Poly-glutamine (Q) expansion mutation in the protein huntingtin (HTT) causes Huntington?s disease (HD). How the mutation imparts an unknown effect on full-length HTT function has yet to be determined. Importantly, postmortem brain ammonia levels are elevated in HD cases, indicating aberrant protein catabolism and seems to occur prior to symptoms of HD. Although HTT expression occurs in all cell types, the metabolic mechanisms of protein catabolism and amino acid-homeostasis in response to nutrient-deprivation controlled by HTT are poorly understood and under-studied. This proposal focuses on defining the conserved cellular pathways regulated by HTT and the impact of polyQ-expansion on these cellular processes. Strategies that use novel model systems represents an innovative approach to understanding both normal and mutant HTT function. Dictyostelium genetics may also identify conserved genetic modifiers as therapeutic targets for the treatment of HD. Data suggests that HTT has an ancestral role in the regulation of protein recycling and clearance in eukaryotic cells, yet it is unclear how HTT controls these cellular processes. HTT deficiency in Dictyostelium results in strong organismal defects indicative of altered protein catabolism that confers hypersensitivity to chemicals that alter autophagic flux. Importantly, both expression of human HTT in Dictyostelium htt- cells or ammonia-detoxification treatments independently rescue htt- phenotypes that suggests the presence of genetic modifiers of conserved HTT-dependent catabolic processes. Undergraduate students will use an array of well- characterized phenotypic assays, the power of Dictyostelium genetics to test protein-clearance mechanisms and perform complementary, non-biased suppressor screens coupled with whole-genome sequencing to define key upstream and downstream effectors that regulate HTT-dependent catabolic pathways in the cell.

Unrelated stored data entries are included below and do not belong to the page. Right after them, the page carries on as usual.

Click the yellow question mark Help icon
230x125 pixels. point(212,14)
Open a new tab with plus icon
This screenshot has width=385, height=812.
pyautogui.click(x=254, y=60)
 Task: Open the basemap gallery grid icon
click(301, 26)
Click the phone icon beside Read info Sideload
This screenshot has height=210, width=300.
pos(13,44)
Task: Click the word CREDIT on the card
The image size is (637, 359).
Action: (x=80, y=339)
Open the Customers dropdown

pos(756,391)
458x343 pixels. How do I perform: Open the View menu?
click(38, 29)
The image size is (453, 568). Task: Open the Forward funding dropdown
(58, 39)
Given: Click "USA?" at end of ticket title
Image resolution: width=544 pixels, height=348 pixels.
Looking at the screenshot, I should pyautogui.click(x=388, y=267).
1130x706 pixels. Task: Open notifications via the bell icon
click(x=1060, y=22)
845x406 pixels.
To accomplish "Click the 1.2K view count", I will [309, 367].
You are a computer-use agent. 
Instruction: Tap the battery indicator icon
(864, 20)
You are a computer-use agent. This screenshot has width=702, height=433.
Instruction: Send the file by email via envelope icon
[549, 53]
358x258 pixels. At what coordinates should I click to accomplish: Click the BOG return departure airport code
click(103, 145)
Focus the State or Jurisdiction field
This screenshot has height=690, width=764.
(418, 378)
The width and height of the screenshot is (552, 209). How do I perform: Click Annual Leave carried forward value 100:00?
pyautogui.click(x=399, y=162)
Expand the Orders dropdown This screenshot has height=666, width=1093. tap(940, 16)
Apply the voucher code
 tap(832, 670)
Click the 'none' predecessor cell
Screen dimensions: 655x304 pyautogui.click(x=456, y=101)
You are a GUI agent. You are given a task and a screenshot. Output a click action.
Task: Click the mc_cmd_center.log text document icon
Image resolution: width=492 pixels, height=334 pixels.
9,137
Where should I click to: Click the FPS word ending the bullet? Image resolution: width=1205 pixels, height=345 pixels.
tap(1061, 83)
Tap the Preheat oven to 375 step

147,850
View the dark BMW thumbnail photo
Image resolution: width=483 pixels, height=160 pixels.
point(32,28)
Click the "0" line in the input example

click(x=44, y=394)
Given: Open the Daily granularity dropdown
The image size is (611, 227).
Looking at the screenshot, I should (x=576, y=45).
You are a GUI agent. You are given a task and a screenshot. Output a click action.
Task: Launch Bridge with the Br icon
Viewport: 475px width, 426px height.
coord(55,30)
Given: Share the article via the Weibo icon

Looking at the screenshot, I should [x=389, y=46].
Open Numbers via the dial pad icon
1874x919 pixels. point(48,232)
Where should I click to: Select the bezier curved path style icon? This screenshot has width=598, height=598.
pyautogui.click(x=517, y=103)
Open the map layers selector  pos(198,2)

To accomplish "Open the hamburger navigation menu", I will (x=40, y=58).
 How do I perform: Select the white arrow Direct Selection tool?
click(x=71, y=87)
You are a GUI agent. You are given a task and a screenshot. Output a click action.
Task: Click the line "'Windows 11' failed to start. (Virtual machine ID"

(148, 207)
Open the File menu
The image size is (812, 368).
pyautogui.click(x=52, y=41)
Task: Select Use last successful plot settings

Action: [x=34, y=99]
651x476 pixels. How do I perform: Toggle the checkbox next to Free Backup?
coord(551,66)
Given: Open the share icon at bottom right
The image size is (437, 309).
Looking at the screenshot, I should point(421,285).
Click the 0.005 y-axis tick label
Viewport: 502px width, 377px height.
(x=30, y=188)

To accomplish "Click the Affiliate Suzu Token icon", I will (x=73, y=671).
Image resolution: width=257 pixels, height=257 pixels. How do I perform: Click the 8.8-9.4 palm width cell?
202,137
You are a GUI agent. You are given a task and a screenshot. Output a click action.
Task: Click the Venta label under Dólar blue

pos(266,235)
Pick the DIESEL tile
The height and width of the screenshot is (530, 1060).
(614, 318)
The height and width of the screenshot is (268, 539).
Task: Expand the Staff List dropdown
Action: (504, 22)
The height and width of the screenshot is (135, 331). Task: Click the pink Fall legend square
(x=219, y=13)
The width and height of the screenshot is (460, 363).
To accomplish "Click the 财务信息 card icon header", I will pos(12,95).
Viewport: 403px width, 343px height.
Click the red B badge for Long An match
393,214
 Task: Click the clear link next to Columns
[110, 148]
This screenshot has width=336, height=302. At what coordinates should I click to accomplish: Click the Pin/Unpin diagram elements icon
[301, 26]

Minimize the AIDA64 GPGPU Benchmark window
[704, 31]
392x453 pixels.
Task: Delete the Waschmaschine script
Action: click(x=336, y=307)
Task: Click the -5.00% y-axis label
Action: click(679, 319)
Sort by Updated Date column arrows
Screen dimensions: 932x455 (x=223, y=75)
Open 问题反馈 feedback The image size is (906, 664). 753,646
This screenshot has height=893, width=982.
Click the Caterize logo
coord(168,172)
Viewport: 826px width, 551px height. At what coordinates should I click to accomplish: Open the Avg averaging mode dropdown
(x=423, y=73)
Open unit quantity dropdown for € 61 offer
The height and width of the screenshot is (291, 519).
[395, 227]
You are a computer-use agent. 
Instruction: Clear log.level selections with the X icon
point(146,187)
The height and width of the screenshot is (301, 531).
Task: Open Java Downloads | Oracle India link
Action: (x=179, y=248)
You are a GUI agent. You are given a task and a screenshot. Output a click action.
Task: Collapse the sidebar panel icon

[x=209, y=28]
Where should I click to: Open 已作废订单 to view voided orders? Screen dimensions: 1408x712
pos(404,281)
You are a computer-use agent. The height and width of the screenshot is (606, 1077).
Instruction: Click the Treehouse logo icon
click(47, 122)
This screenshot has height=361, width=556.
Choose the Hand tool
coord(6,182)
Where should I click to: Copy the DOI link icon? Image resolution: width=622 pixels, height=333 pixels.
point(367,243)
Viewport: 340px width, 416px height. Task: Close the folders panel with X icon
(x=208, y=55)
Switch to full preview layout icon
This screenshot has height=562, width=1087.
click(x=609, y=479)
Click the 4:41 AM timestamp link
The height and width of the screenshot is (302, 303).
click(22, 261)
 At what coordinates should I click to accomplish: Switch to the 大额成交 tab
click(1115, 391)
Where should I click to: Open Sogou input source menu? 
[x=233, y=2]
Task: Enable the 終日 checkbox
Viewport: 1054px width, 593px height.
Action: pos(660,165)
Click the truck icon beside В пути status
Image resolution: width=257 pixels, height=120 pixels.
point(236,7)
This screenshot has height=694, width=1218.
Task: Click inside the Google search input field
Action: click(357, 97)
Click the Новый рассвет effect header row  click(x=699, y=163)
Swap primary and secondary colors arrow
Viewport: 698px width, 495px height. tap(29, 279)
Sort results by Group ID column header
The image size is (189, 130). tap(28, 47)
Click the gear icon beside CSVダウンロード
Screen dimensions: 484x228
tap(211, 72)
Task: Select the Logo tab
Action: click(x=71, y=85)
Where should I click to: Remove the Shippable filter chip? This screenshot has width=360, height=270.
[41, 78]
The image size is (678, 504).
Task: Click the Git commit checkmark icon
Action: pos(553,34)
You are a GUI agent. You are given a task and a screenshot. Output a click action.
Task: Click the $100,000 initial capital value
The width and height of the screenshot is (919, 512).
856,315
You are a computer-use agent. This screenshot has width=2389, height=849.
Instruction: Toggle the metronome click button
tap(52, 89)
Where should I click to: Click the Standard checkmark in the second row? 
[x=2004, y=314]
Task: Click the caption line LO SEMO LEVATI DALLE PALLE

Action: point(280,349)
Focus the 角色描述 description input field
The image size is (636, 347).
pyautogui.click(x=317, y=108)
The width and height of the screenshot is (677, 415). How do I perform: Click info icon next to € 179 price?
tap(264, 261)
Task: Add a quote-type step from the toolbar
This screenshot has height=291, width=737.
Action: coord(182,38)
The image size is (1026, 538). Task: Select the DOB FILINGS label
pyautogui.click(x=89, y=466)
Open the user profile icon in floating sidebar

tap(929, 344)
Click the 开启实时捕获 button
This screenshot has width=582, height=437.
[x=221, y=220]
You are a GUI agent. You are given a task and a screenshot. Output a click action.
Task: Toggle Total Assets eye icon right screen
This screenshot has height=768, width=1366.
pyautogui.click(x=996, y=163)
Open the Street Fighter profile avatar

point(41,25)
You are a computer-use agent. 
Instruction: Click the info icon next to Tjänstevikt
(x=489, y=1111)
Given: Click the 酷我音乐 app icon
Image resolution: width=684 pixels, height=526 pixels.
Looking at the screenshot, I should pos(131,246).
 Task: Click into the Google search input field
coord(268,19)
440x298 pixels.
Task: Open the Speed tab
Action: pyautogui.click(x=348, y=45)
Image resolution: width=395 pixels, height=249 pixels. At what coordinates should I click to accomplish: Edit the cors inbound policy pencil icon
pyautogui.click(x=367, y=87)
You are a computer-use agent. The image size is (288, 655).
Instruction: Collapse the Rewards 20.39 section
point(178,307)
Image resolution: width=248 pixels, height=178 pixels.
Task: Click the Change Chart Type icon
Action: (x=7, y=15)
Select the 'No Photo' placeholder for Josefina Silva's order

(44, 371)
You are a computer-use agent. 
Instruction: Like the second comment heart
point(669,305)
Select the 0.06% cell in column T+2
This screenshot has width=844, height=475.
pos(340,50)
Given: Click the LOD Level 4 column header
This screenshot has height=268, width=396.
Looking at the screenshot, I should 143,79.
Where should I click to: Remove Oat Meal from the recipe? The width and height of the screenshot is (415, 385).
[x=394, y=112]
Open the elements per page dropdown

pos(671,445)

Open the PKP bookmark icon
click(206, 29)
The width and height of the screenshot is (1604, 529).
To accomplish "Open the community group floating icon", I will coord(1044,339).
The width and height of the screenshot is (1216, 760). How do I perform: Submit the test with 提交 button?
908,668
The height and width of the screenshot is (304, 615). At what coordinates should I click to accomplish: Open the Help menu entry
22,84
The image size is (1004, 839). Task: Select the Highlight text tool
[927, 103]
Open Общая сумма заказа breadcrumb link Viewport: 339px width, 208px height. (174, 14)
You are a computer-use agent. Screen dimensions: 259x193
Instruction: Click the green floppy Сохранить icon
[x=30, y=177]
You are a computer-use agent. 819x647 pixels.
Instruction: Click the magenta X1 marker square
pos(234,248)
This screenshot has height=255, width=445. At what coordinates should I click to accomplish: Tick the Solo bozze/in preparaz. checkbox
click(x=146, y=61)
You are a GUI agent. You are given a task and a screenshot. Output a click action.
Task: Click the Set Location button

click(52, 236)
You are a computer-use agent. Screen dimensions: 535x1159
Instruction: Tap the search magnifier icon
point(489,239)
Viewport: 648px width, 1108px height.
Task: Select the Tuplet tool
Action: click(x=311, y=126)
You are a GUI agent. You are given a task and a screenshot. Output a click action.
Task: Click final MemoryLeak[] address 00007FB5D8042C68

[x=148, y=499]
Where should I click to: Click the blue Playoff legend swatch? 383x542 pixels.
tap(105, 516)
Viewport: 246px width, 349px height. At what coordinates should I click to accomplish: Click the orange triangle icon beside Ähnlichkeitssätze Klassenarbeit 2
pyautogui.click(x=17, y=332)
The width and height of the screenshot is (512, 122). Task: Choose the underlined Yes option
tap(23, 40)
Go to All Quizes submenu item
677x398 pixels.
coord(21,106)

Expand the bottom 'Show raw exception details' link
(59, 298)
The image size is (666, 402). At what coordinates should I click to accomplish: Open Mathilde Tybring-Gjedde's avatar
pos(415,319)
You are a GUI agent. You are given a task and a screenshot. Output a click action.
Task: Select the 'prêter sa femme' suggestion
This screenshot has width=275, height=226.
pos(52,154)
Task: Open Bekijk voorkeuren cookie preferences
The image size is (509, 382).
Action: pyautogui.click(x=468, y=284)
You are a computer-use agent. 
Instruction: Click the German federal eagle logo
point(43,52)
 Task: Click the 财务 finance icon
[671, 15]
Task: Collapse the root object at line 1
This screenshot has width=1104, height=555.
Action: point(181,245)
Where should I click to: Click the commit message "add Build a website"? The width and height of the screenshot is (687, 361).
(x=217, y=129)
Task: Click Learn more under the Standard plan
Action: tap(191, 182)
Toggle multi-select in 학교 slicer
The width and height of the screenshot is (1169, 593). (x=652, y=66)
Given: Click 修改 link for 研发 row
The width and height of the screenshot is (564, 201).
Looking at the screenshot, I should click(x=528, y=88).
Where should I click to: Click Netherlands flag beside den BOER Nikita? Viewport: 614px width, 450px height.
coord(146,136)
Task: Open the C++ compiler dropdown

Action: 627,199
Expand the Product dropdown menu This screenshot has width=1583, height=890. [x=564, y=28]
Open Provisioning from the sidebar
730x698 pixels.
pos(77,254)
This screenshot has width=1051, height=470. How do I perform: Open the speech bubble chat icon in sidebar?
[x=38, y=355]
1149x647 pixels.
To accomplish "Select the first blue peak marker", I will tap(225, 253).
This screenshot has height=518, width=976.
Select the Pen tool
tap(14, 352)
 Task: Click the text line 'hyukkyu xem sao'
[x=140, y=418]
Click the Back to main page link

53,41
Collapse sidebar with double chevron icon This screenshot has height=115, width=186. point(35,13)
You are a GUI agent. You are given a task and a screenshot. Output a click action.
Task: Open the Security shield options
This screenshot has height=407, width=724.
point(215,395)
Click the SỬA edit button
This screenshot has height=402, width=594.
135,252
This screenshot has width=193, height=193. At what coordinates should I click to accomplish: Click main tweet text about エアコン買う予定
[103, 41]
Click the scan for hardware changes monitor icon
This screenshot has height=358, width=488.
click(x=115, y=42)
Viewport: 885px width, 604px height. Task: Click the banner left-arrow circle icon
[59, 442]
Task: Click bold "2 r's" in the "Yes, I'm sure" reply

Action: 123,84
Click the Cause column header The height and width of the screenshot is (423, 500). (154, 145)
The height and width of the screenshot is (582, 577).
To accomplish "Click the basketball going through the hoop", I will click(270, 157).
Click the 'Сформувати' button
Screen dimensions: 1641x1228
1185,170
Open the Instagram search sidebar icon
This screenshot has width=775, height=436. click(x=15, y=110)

In Aim 1, the lab will perform chemical mutagenesis screens to saturation using N-methyl-N? -nitro-N-nitrosoguanidine (NTG) plus restriction enzyme-mediated random insertional mutagenesis (REMI) to mutate genes in htt- cells, and screen for suppressors of autophagic defects and developmental sensitivity to NH3+ and chloroquine.
In Aim 2, students will test the hypothesis that HTT regulates autophagy and/or the ubiquitin proteasome system.
This aim will quantify autophagic and proteasomal machinery in both htt- cells, suppressor mutants and cells expressing normal or mutant human HTT using established molecular, biochemical and microscopic methods. Targeting specific human homologs identified in the screen could be a viable way to suppress aberrant catabolic phenotypes in mutant HTT cells. The sustained impact from this approach, implemented by ethnically and economically diverse populations of undergraduate students will help circumvent a significant barrier to understanding HTT normal function. Moreover, orthologs of identified suppressor genes can be studied in relevant mammalian models and importantly, students at UMass Lowell will contribute to a deeper understanding of the normal role of HTT and the impact of polyQ expansion on regulating protein catabolism within the cell.
Huntingtin (HTT) is a pleiotropic protein found in all mammalian cell types yet when mutated impairs cellular mechanisms of protein catabolism. The normal function of HTT remains unclear which impedes progress in understanding the role it has in regulating protein catabolism and ammonia homeostasis in all cells. Using the power of Dictyostelium genetics, we will identify second-site suppressors that reverse catabolic defects and define the impact of polyQ mutation on HTT normal function.